Jason and Rachel were from our world and lived very ordinary lives until they were sucked into a magical realm known as Lyrian. This world is run by an evil ruler named Maldor. After accidentally discovering a secret that has Maldor hunting after them, Jason and Rachel must set off on a strange quest. There is a word that has been divided into several syllables that, if spoken to Maldor, will kill him. With the help of a blind king named Galloran and several new friends made along the way, Jason and Rachel will do whatever they can to end Maldor’s reign of terror.

However, Maldor has some tricks of his own. Deceitful loyalists, deadly obstacles, sinful temptations, and a dark secret from centuries ago will strive to stifle any attempt to unseat this dark ruler. After all, Lyrian is a world without heroes, and Maldor will do whatever it takes to keep it that way.

Thoughts

The best part of any Brandon Mull book is undeniably his world-building, and Beyonders is no exception. Lyrian is a magical realm unlike any other and is exclusively populated with unique fantasy characters that can’t be seen anywhere else. My two favorite creatures introduced are the displacers—beings who can remove any piece of their body without losing its function—and the seed-people, beings who, when they die, plant a seed found at the base of their neck and grow an entirely new body.
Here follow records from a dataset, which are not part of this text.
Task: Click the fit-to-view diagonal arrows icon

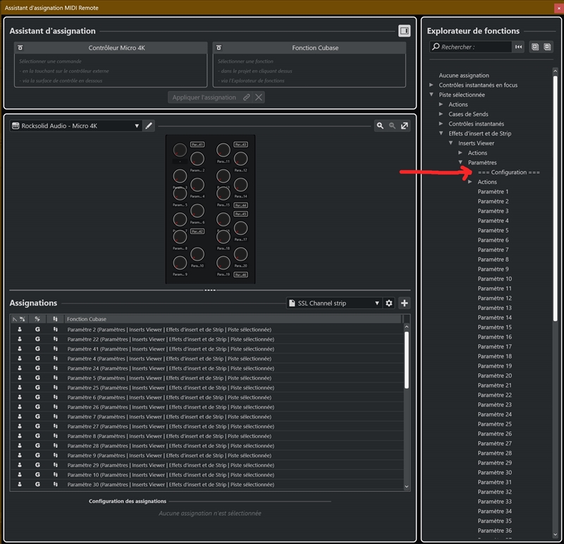Action: point(405,126)
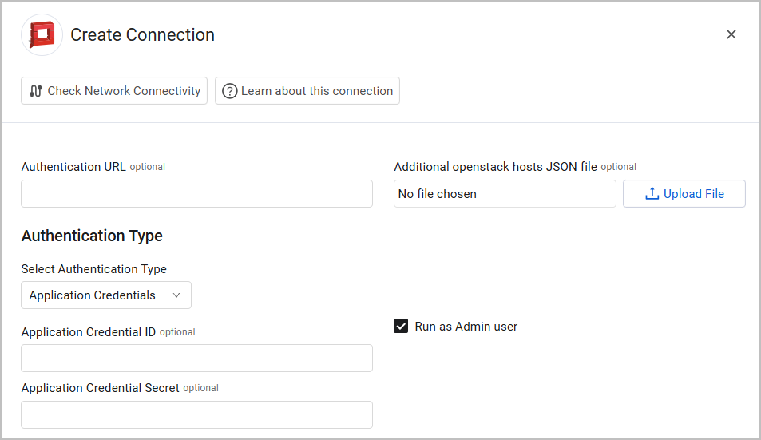
Task: Click the Create Connection title text
Action: pos(142,35)
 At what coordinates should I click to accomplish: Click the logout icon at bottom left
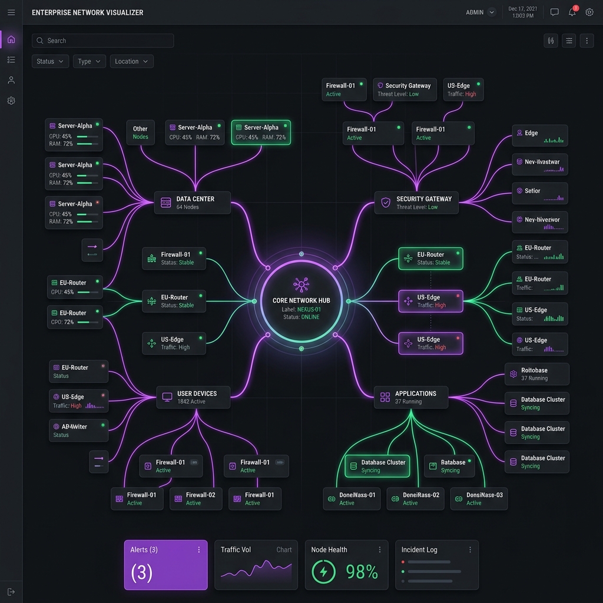(x=11, y=591)
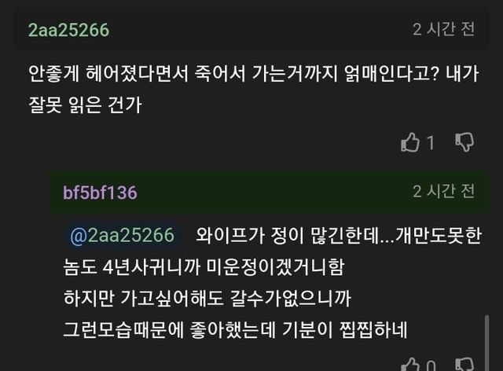The image size is (503, 371).
Task: Click the like count next to the top thumbs-up
Action: tap(431, 143)
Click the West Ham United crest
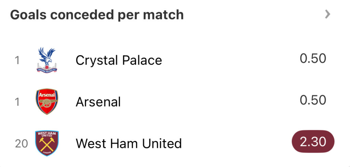 [47, 143]
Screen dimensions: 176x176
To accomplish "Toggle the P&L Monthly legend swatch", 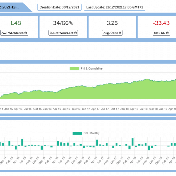I will pos(78,133).
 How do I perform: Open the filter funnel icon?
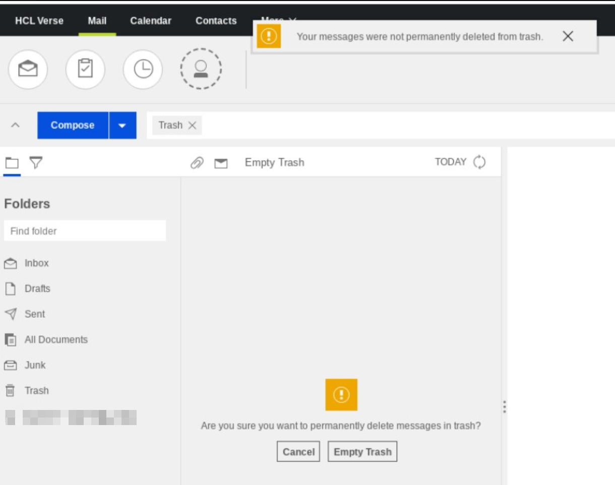(35, 162)
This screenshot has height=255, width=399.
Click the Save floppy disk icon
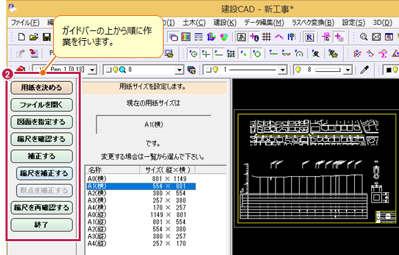[x=46, y=37]
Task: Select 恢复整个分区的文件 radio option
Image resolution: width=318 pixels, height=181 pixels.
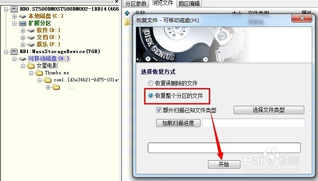Action: pos(150,96)
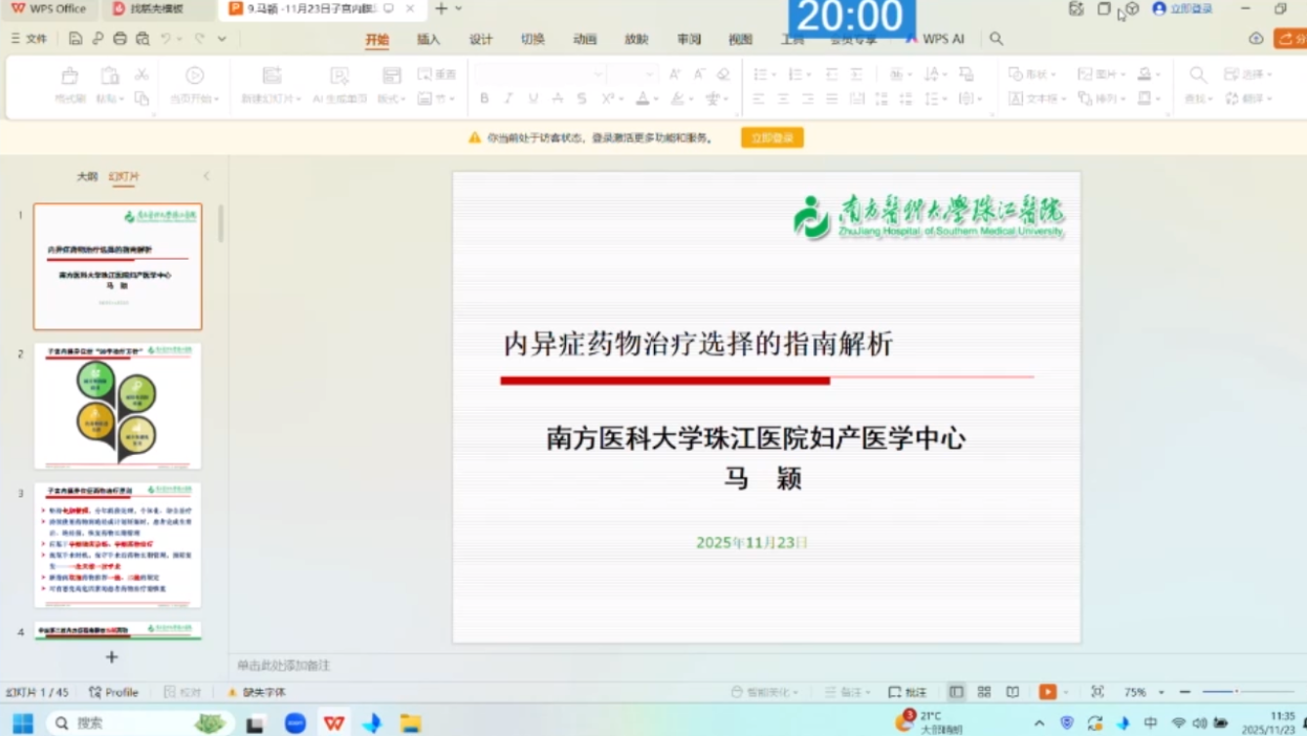Toggle normal view button in status bar
Screen dimensions: 1307x736
[x=956, y=692]
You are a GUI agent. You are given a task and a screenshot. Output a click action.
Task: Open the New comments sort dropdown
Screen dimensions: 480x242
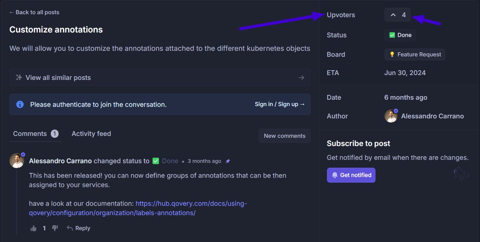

These creatures make Lyrian a world that can only be experienced within this series, giving it a unique touch that makes rereading easy. Not only that, but the uniqueness of the people within Lyrian help guide the reader to oppose Maldor, as his destructive need to control Lyrian inherently threatens the world the reader has come to love.

In a similar vein, the character building in this series is also magnificent. Rachel and Jason are charming characters who balance their confusion and fear in the face of this new world with their desire to help their new friends seamlessly. They also have incredible chemistry as a duo and their interactions lead to some of the funniest parts of the series. The people they meet along the way are also unique and well-rounded—there are no throwaway characters in this series. Everyone has fully developed desires, aspirations, and personalities and they all feel integral to the overall narrative. This also aids in the reader’s investment when these characters are in danger or die. There are no meaningless deaths in this book: they all impact the characters and the reader.

The most unique aspect of character building in this series is the redemption arc of a specific character. Not to spoil the series, but there is one character revealed to be a spy for Maldor that eventually joins the heroes. The constant question as to whether they will betray them again is fascinating enough as it is, but it’s the struggle of the character themselves that really makes this story a special one. Brandon Mull doesn’t pull any punches with this character—rather, he fully addresses the difficultly of abandoning what you once believed, the struggle to be honest after deceiving for so long, and the pain of being constantly distrusted and despised even as you try to change. By far, this is the best arc of the series, and it ends perfectly in the third book, and anyone who wishes to write a redemption arc should read this series.

Lastly, this book also has both a great sense of humor and the ability to be serious. The comarderie between the characters leads to hilarious banter that really lets the characters connect on a personal level. Likewise, the book doesn’t shy away from showing the abuses that Maldor perpetrates and the risks that these characters face in opposing him. When characters die, they stay dead, and their loss is felt for the rest of the book. These conflicting energies play off each other perfectly, with the humorous moments showing the beauty of Lyrian and the serious moments showing how much would be lost if Maldor took over completely. The reader feels the risk and the loss along with the characters and is therefore brought along for the ride.

Overall, I adored this series. My favorite aspect of the fantasy genre is that the reader gets to experience a brand new world full of incredible people and places, and Beyonders delivered that in spades. I highly recommend Beyonders to anyone looking for a great fantasy adventure to dive into this year.